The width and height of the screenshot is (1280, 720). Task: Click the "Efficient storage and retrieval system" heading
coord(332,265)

---

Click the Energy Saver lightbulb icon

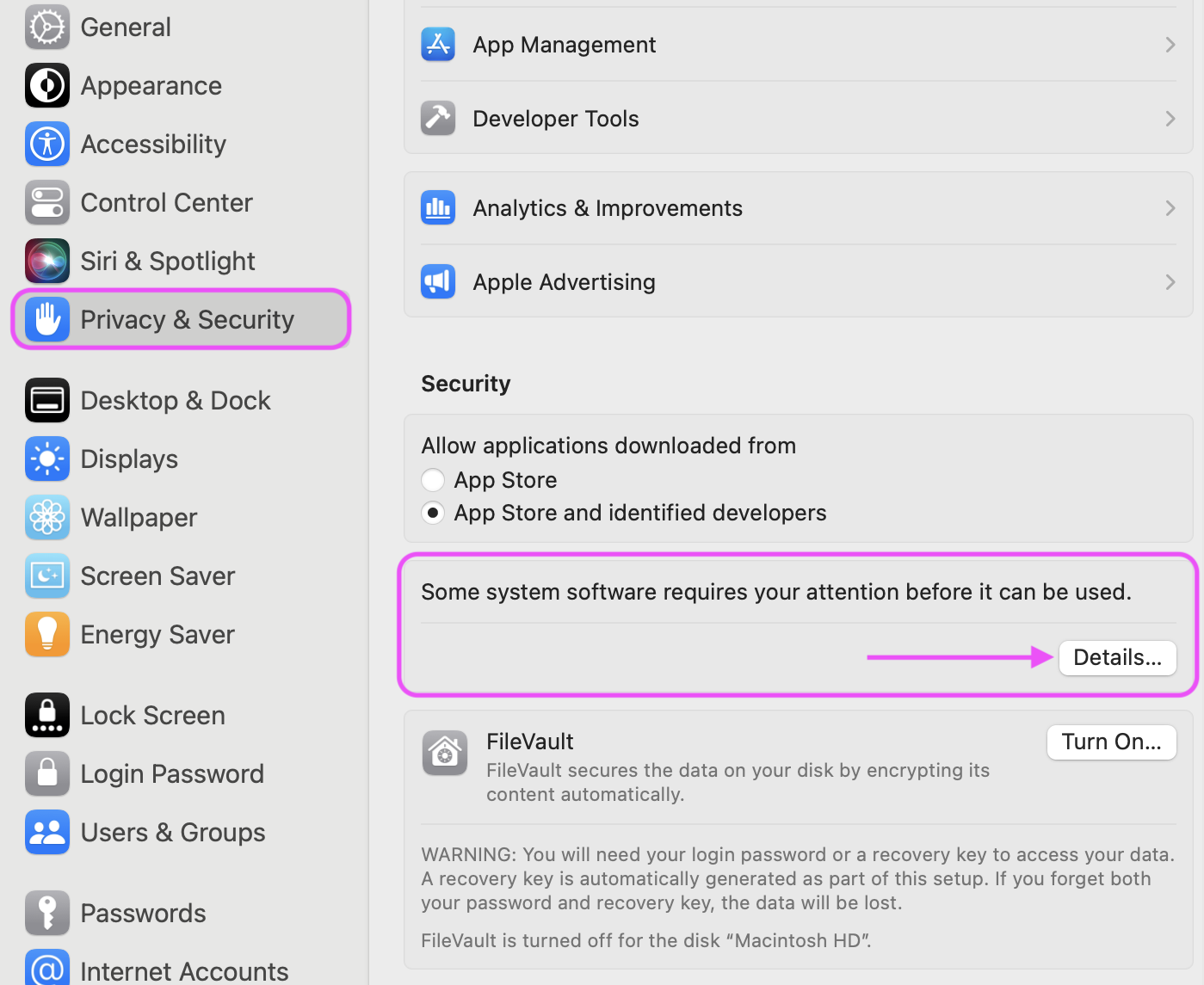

--

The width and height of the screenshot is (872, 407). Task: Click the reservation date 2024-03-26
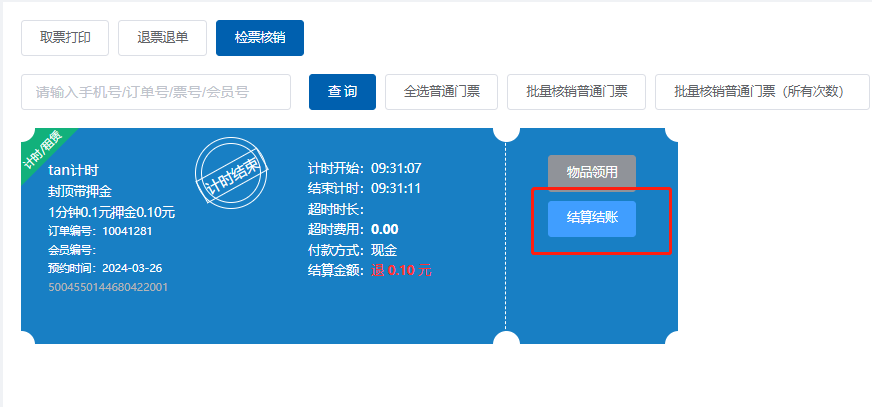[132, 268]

_Challenge_: Reproduce verbatim the lines starting with the line that contains "The width and height of the screenshot is (1280, 720)." and continuing through the line that contains "coord(332,265)", with both of those lines included.

_Answer for the task_:
The width and height of the screenshot is (1280, 720). Task: Click the "Efficient storage and retrieval system" heading
coord(332,265)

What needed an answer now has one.